The basic method of the detection phase is the same as the training phase, but a preliminary filtering process is added. For the newly added log event sequence, first a preliminary judgment is made based on the length features obtained in the training phase, and then how to combine the two models for anomaly detection is decided. The length of the tentative log sequence is represented by K, and the following three situations will occur in anomaly detection.
When K < R (R represents the minimum length of the normal log event sequence counted during model training), the sequence is considered an anomaly sequence.
When R < K < 2*W (W represents the final model training window size), only the previous log event sequence model is selected for anomaly detection. This involves a parameter g1 (g1 represents the first g1 digit of the log event probability predicted by the previous log event model).
When K > 2*W, in this case, it is necessary to select the prelog event sequence model and the postlog event sequence model to predict together. It also needs to be subdivided, because the length of the last W of the log sequence cannot be used in the postsequence log event sequence model. Because there is no subsequent input, only the previous log event sequence model is selected at this time. Two parameters g2 and g3 are involved here (g2 represents the first g2 digits of the log event probability predicted according to the previous log event model, and g3 represents the first g3 digits of the log event probability predicted according to the subsequent log event model).
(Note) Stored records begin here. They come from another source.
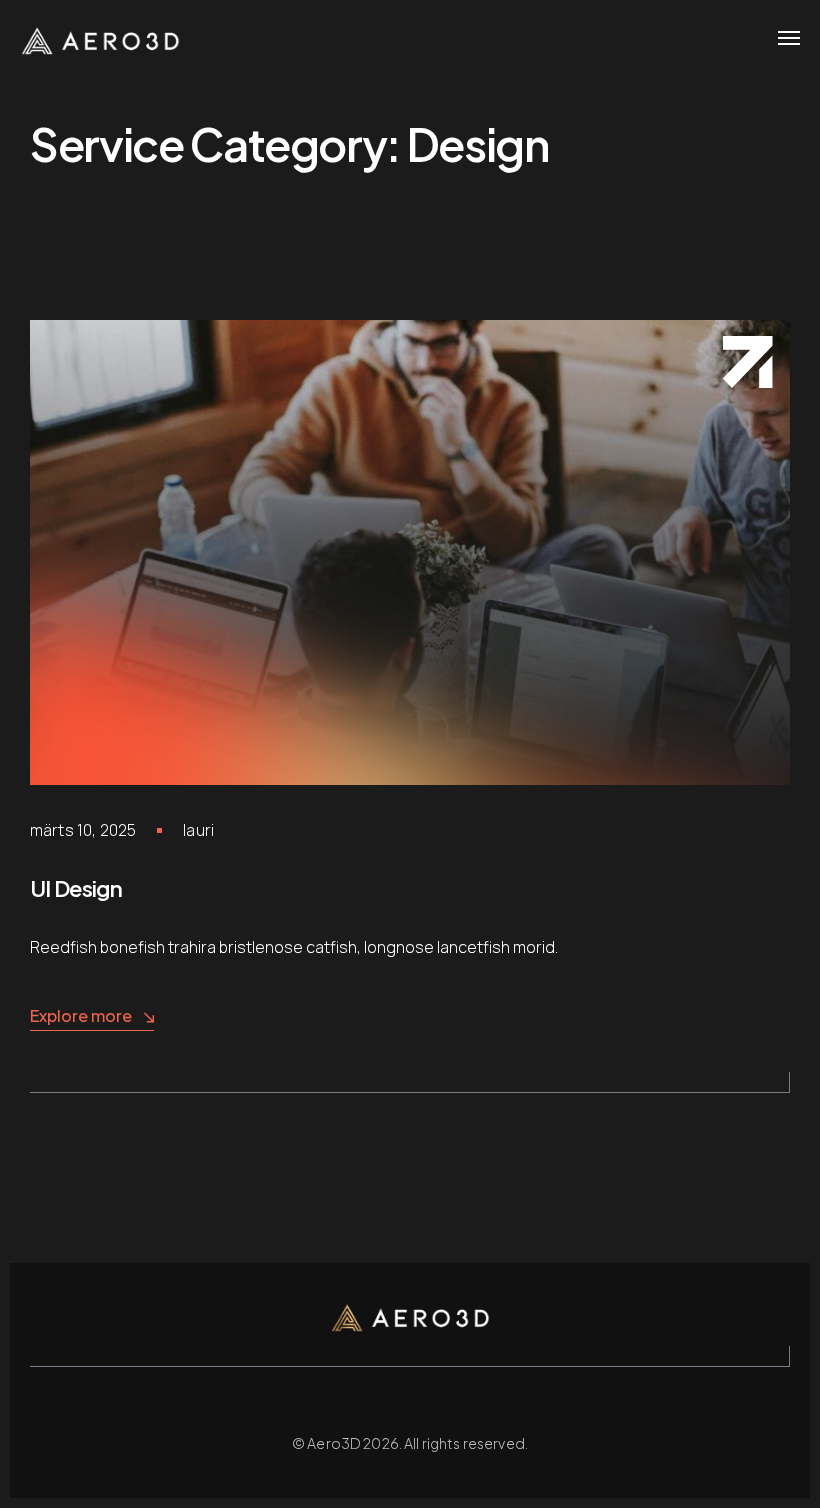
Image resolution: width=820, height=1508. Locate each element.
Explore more (81, 1015)
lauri (198, 830)
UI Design (76, 888)
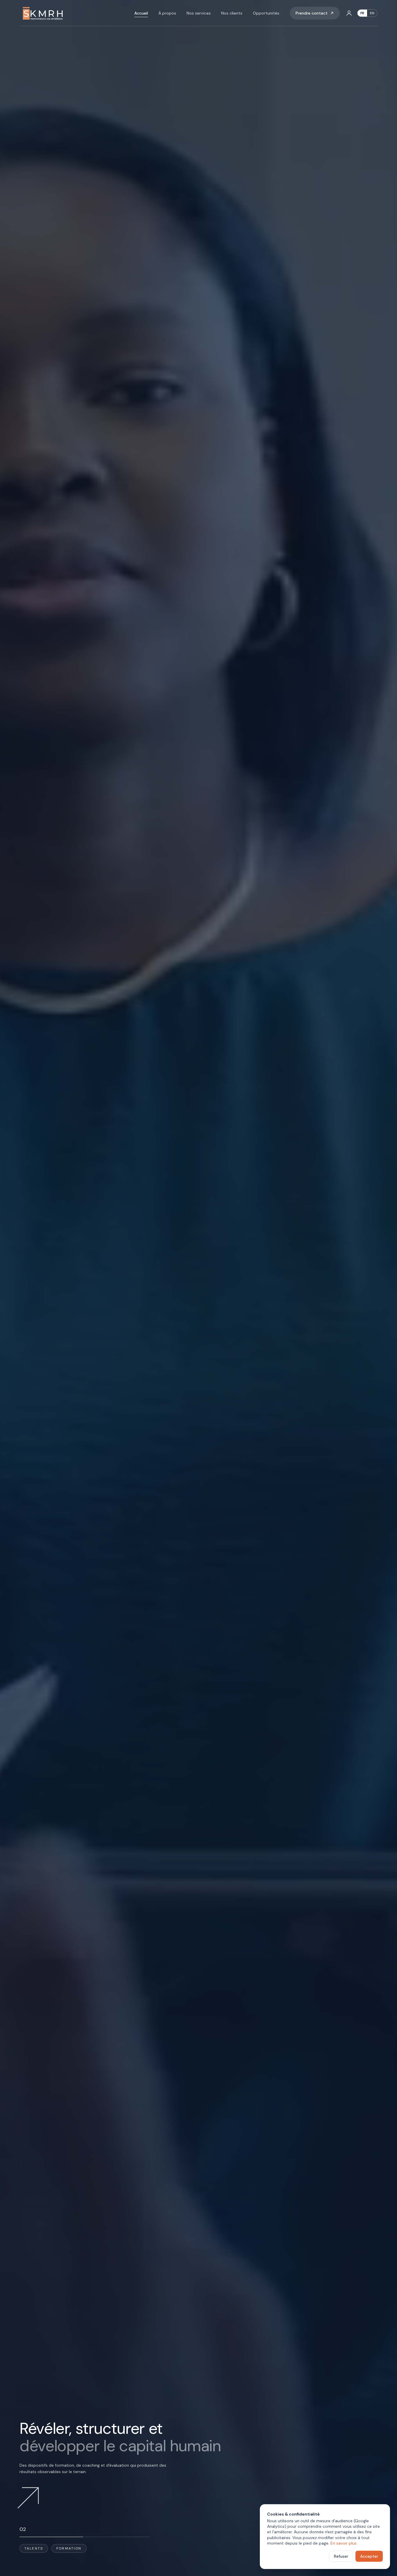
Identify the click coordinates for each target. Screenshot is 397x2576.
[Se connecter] (349, 13)
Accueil (141, 13)
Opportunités (266, 13)
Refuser (341, 2556)
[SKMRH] (42, 13)
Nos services (199, 13)
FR (362, 13)
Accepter (369, 2556)
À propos (167, 13)
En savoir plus (343, 2543)
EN (372, 13)
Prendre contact (312, 13)
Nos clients (231, 13)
The log event sequence is input to the LogLS model, and the conditional probability of a log event to be detected is obtained. If the probability with the value of the parameters g1, g2, and g3 does not meet the parameter range, it means that it deviates from the normal log sequence and can be regarded as anomalous. Otherwise, other log events are continued to be judged until the entire log event sequence is determined. If no abnormality occurs, the log event sequence is normal.
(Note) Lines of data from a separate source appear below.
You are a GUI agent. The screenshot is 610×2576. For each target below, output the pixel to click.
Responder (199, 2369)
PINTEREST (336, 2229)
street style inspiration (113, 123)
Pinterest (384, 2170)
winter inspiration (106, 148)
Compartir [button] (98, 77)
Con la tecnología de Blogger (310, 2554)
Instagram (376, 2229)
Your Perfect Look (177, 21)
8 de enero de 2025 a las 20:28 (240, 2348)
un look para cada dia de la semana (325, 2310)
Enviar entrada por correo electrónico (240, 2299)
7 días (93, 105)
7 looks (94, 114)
For example, when the input log event sequence is {E22, E5, E5, E5, E11, E9, E11, E23} and the given window size is 3, the sequence length is 8. This situation belongs to the third situation mentioned above, and the {E5, E11} in the sequence are predicted using the preorder and postorder models. First, for {E5}, the input w1 = {E22, E5, E5}, w2 = {E11, E9, E11}. Suppose that the log event probability obtained according to w1 is {E5:0.8, E22:0.2} and that the event probability obtained according to w2 is {E5:0.6, E23:0.2, E9:0.2}. The parameter g2 is 1, and the parameter g3 is 2, indicating that the log event predicted by w1 is E5, and the log time predicted by w2 is E5 or E23. Because the actual log event is E5, it indicates that the current log event is normal. Because the detection result is normal, the detection work continues backward. If the actual log event is not in the two predicted results, it will be judged as an abnormal log event sequence. {E9, E11, E23} in this sequence cannot be predicted using the abnormal log event sequence model obtained in the subsequent sequence because there is no subsequent log sequence of the window size, so at this time, only the previous log event model is used to make the prediction. When the actual log event that needs to be predicted is {E23}, and the input w1 = {E11, E9, E11}, assuming that the event probability obtained according to this sequence {E5:0.6, E23:0.4}, the first g2 predicted result is taken as {E5}, which does not match the actual result. Therefore, it is regarded as an abnormal log event, and the sequence is finally judged as an abnormal sequence. The abnormal result is fed back to the user, and the user can judge whether a misjudgment is made. If a misjudgment occurs, the misjudgment sequence data are recorded, and the model is later adjusted through the update mechanism. If there was no misjudgment, the sequence was directly marked as abnormal.